Begin at the line containing "Task: Go to the first page arrow" and retype each line through the end of the records exactly. Include nothing else and no pictures.

+ + +

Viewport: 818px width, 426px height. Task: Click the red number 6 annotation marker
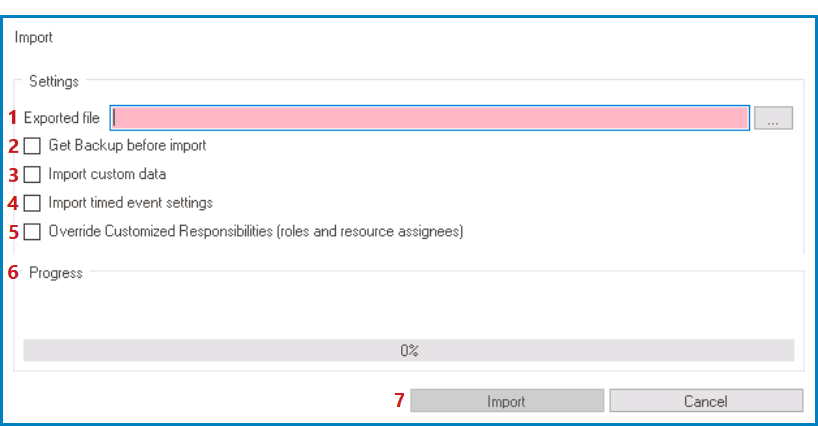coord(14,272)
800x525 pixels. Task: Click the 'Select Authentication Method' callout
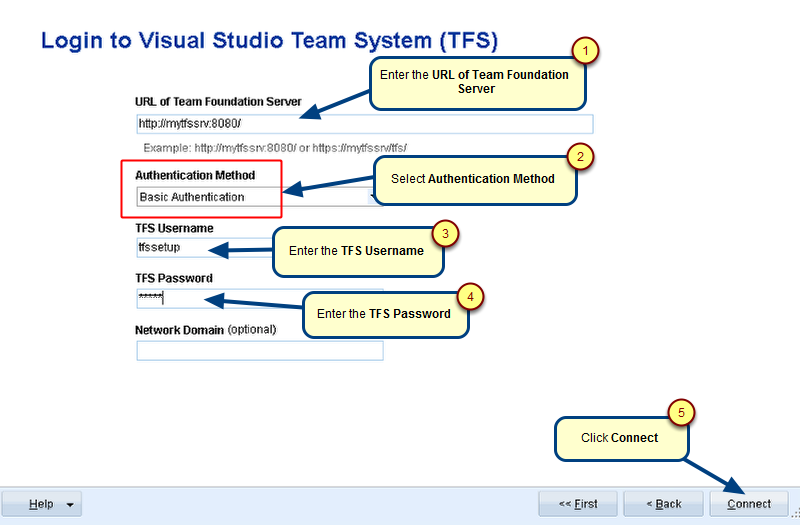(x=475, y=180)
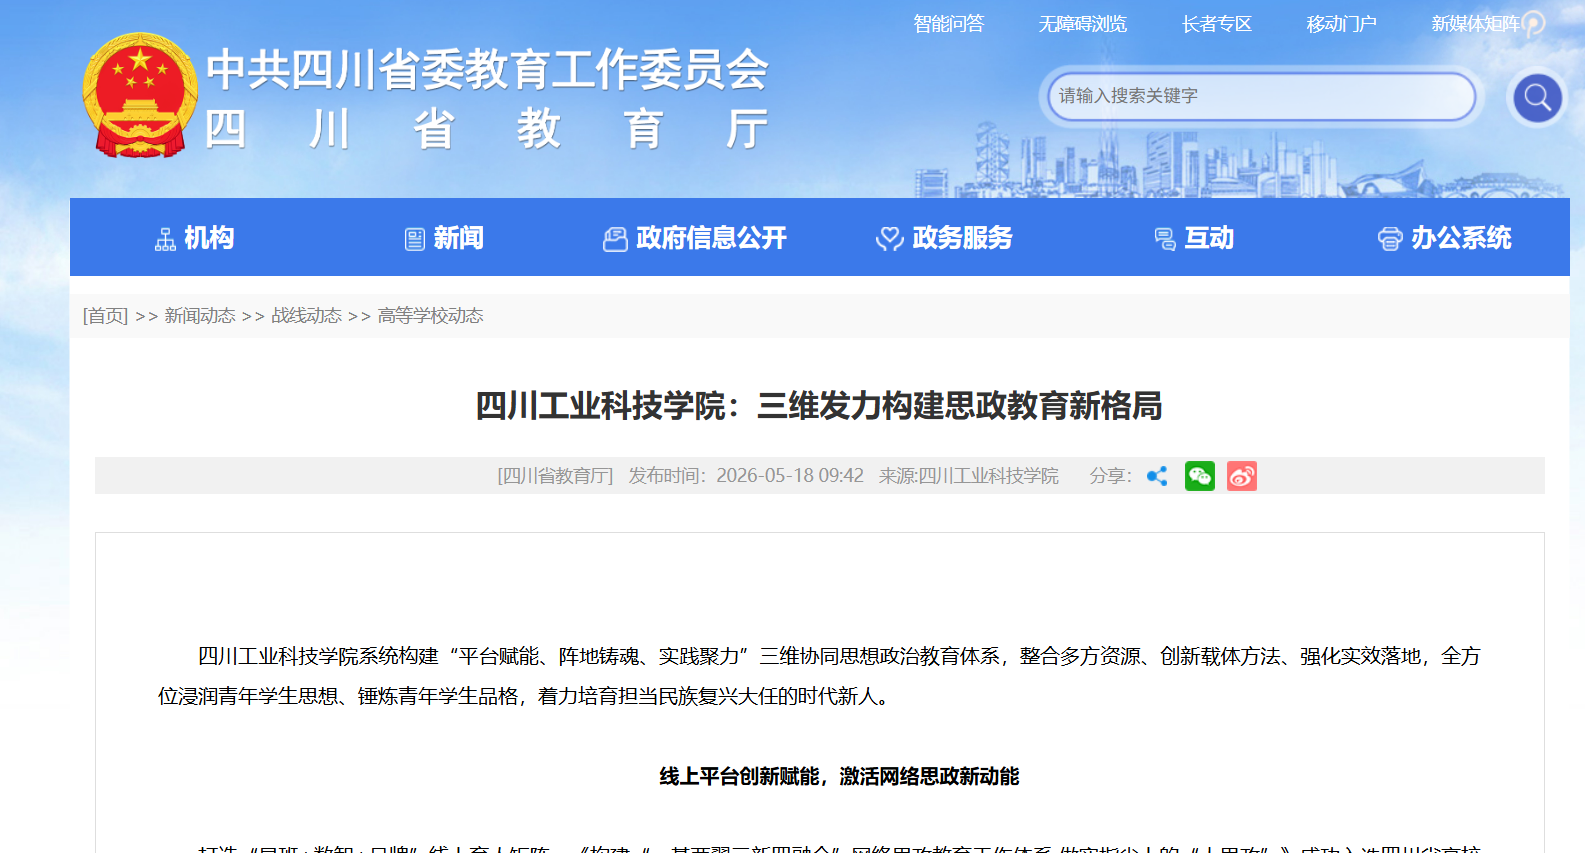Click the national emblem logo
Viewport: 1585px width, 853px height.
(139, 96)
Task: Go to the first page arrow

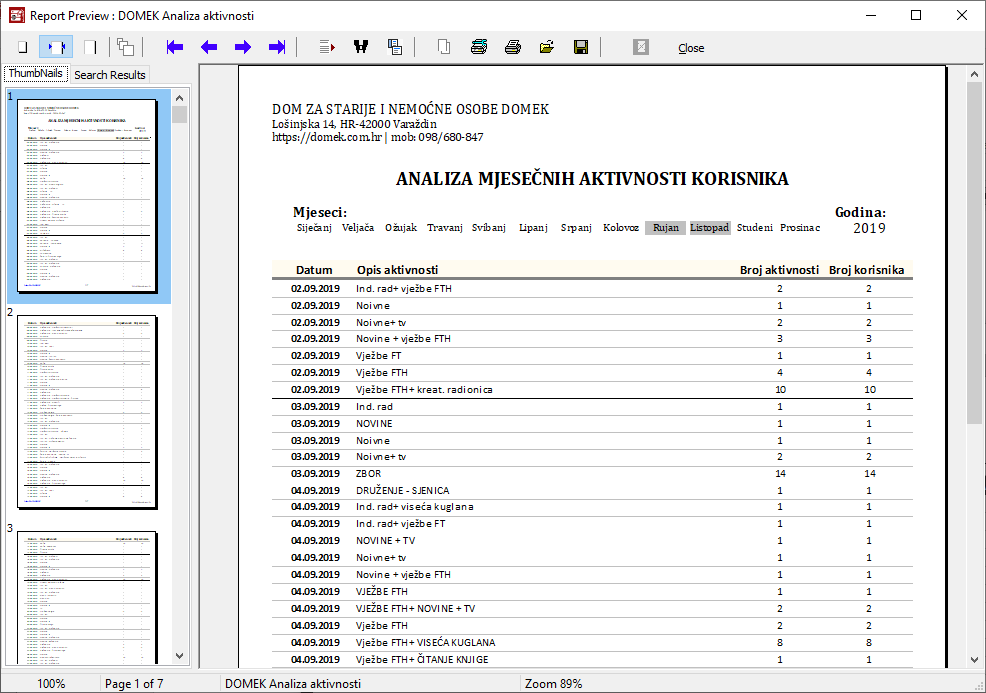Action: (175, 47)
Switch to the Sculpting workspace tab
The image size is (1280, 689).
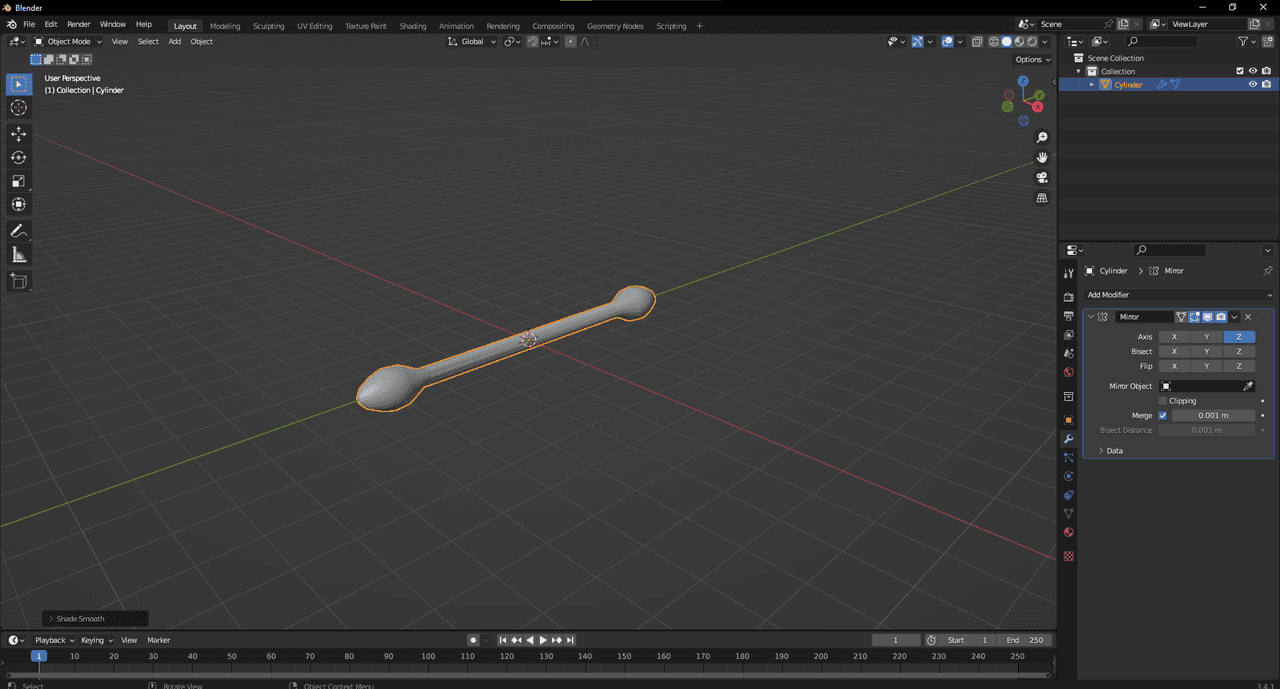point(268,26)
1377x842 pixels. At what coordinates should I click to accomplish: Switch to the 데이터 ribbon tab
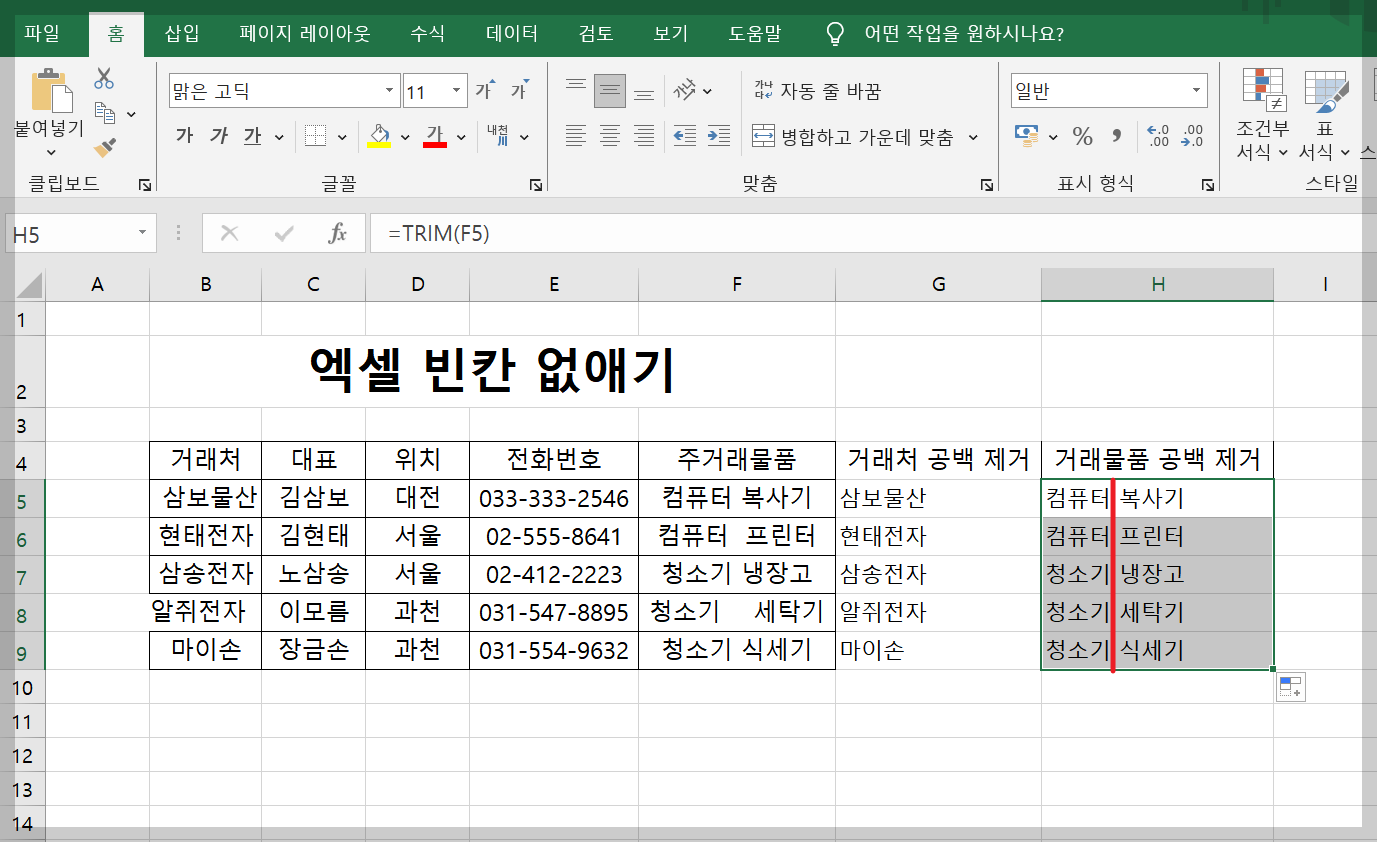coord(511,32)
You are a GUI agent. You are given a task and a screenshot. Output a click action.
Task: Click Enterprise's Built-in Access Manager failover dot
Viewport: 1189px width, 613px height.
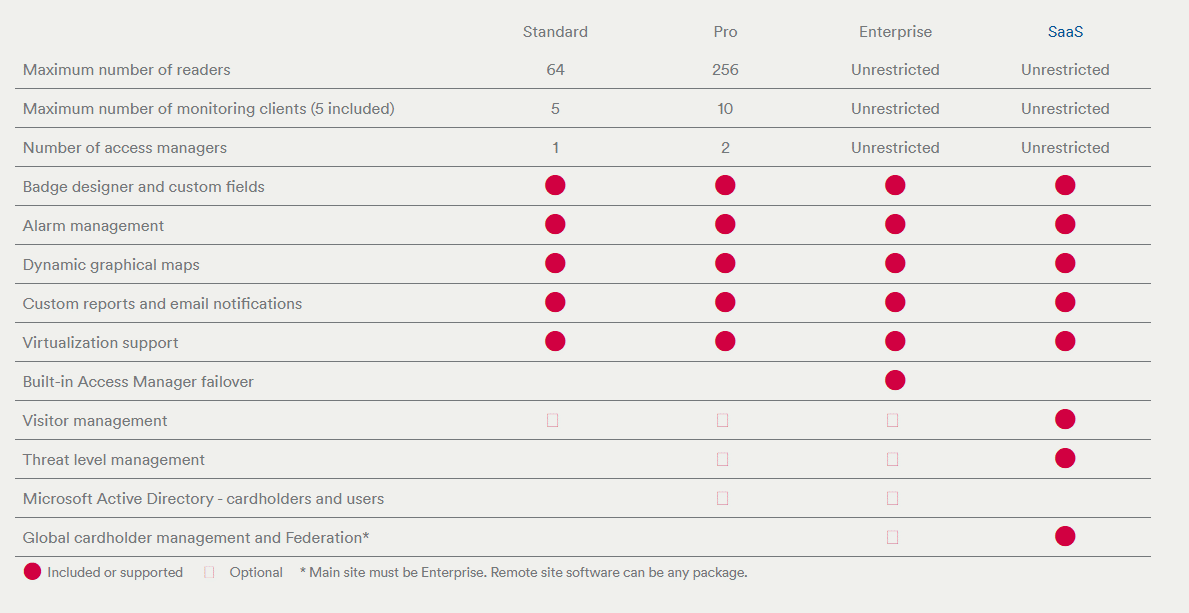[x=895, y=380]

+ + +

**Exercise solution**:
Task: Go to the first page arrow

Action: (175, 47)
Switch to the Sculpting workspace tab
The image size is (1280, 689).
point(268,26)
1377x842 pixels. At what coordinates should I click to accomplish: Switch to the 데이터 ribbon tab
coord(511,32)
You are a GUI agent. You are given a task and a screenshot. Output a click action.
Task: Click Enterprise's Built-in Access Manager failover dot
Viewport: 1189px width, 613px height.
[x=895, y=380]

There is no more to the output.